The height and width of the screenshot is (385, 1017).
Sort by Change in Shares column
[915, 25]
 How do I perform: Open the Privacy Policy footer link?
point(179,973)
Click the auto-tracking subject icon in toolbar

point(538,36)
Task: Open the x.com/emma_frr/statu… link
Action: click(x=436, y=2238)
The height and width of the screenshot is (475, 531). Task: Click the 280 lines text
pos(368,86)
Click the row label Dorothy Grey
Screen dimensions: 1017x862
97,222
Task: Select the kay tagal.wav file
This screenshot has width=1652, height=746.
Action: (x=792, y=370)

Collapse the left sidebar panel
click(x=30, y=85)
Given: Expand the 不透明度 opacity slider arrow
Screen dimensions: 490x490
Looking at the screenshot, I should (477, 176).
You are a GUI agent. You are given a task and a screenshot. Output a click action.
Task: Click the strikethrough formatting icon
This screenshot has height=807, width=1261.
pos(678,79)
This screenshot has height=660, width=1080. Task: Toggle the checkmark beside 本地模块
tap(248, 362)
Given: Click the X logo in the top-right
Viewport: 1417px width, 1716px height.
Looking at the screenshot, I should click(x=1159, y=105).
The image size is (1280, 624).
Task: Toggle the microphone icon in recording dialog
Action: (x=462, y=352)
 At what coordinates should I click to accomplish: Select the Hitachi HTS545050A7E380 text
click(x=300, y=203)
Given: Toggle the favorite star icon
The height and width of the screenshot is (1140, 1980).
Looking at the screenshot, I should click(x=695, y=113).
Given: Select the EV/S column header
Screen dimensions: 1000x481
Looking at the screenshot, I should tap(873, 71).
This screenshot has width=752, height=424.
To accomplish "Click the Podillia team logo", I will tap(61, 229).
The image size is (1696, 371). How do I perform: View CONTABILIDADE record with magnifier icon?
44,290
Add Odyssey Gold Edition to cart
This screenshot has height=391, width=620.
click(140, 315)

□ □ □ □ □ □ □

From the listing above, copy every line where the string "logo" is found.

● Answer box
Given: Click the X logo in the top-right
To accomplish "Click the Podillia team logo", I will tap(61, 229).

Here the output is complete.